Yeah, this artist, the great Mary GrandPre. Maybe you don’t know her name, but I’m pretty sure you know her work.
So. How does that happen? How does it work in publishing, the writer-illustrator connection? I get asked that a lot.
Though there are exceptions and variations, my book with Mary followed a well-established pattern. Back in 2016, I submitted a manuscript to my editor which was accepted for publication. Just words on a page. In this case, interconnected haiku.
Looking back on a my original submission to Liz Szabla, my editor, dated 4/22/16, I laid out my basic vision:
This collection of haiku celebrates the first day of school and a vision of community. It provides a loose, flowing narrative that carries readers through the multi-faceted moments in a school day as it touches a diverse variety of characters while they move from the bus stop to the morning pledge, to recess and lunch and the final bell.
The poems offer the illustrator opportunities to show a rich variety of children –- wild and brave, silly and earnest, friendly and a little frightened.
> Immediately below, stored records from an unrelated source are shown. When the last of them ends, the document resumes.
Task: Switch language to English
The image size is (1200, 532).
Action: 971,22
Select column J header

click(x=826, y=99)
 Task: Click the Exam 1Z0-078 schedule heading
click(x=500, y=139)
Through the artwork, illustrations should highlight recurring characters and allow readers to see happy interactions and first steps toward friendship. We are witnesses to the beginning of a new, diverse, and open-hearted community.
There’s flexibility here. The final number of poems depends entirely on layout and editorial’s vision for the book. There are 39 included here (which strikes me as slightly high, compared to other haiku collections of this nature), whereas it could be decided to go with as few as, say, 23 poems –- allowing room for effective double-page spreads for a single haiku.
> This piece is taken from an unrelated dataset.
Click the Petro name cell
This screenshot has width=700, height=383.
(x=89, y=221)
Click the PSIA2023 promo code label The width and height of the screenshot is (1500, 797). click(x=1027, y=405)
Later in 2016, or possibly early in 2017, I was informed that Mary GrandPre had agreed to illustrate the book. I did not immediately recognize the name. The look of the book would be up to Mary, the art director and designers at Feiwel & Friends, as overseen by Liz. Often, that’s the beginning and end of a writer’s communication with the illustrator. My manuscript did not come with notes to the illustrator, as many do, beyond what I shared above.
To my delight, I did receive a lovely, complimentary email from Mary, asking for my thoughts about possibly cutting some haiku. There was a conflict where the weather described was inconsistent. We went back and forth — Mary was gracious and lovely — and I was very happy to eliminate some, because that was always my intention. I had individual haikus that highlighted the statue of liberty, a student in a wheelchair, and a teacher in a hijab. We realized that since those images would be reflected in the book visually, we were able to cut those haiku in order to make room for others.
For example, I believe everyone hoped there might be at least one spread where there was just one haiku. It turned out to be one that centered on the school library. I wrote:
The library door
Opens: Hear the whoosh and thrum
Of the school’s heart beat.
Note on the haiku, which followed the traditional 5-7-5 syllable/line count: a haiku does not usually come with a title. But for this book, because it was intended for very young readers, I cheated a little and gave each one a title in the original manuscript. Somewhere along the line I fretted about that, it was a little impure, and asked Liz if maybe we should eliminate the titles. Liz replied that she liked them, believed they worked, and that they also added a visual element to the pages. I said, as I recall, “Okay!”
At a certain point in the process, it’s the only answer available.
All Welcome Here will be published on June 16, 2020. I’m so eager to hold it in my hands — I’ll probably receive a printed copy in early May, best guess — but I’m more excited to visit schools and, perhaps, even develop some haiku workshops for students of all ages.
So, yeah, Mary GrandPre. How cool is that? How lucky am I?